===== Artikel =====

Mitreden! Deutschland diskutiert
Montag, 18. November 2024, 20:15 bis
22:00 Uhr, NDR Info
"Mitreden!": Machen statt Meckern - Zeit für Parteieintritt?
Hörerinnen und Hörer haben bei Mitreden! mit Experten über einen Trend in der politischen Teilhabe diskutiert. Die Sendung als Video-Mitschnitt.
Ampel kaputt und nun herrscht Politikfrust? Offenbar ist das Gegenteil der Fall: Die Zahl der Menschen, die einen Antrag auf eine Parteimitgliedschaft stellen, steigt in jüngster Zeit - das haben die Parteien bei unseren Anfragen im Vorfeld der Sendung bestätigt. Doch warum entscheiden sich Menschen für eine Partei - oder auch nicht? Was erwarten sie von den Parteien und warum sind mehr Männer als Frauen politisch aktiv? Darüber haben wir mit Ihnen diskutiert.

===== Erfasste Angaben =====

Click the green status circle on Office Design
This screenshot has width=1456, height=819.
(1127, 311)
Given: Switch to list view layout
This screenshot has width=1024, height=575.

=====
===== Erfasste Angaben =====

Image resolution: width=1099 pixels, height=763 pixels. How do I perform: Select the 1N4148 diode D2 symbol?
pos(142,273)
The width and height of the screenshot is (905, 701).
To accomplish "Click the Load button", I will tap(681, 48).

=====

Arbeitsaufträge:
A: Beantworten Sie anhand des Artikels kurz die folgenden Fragen:
(i) Auf welchem Sender und zu welcher Zeit läuft die Sendung?
(ii) Was haben die Parteien auf Anfrage im Vorfeld der Sendung bestätigt?
(iii) In welcher Form wird die Sendung angeboten?
B: Schreiben Sie aus dem Artikel alles von „Mitreden! Deutschland diskutiert“ bis hinunter zu „Sendung als Video-Mitschnitt.“ wortgetreu ab.

Lösungen:
A:
(i) Auf NDR Info, am Montag, 18. November 2024, von 20:15 bis 22:00 Uhr.
(ii) Die Zahl der Menschen, die einen Antrag auf eine Parteimitgliedschaft stellen, steigt in jüngster Zeit.
(iii) Als Video-Mitschnitt.

B:
Mitreden! Deutschland diskutiert
Montag, 18. November 2024, 20:15 bis
22:00 Uhr, NDR Info
"Mitreden!": Machen statt Meckern - Zeit für Parteieintritt?
Hörerinnen und Hörer haben bei Mitreden! mit Experten über einen Trend in der politischen Teilhabe diskutiert. Die Sendung als Video-Mitschnitt.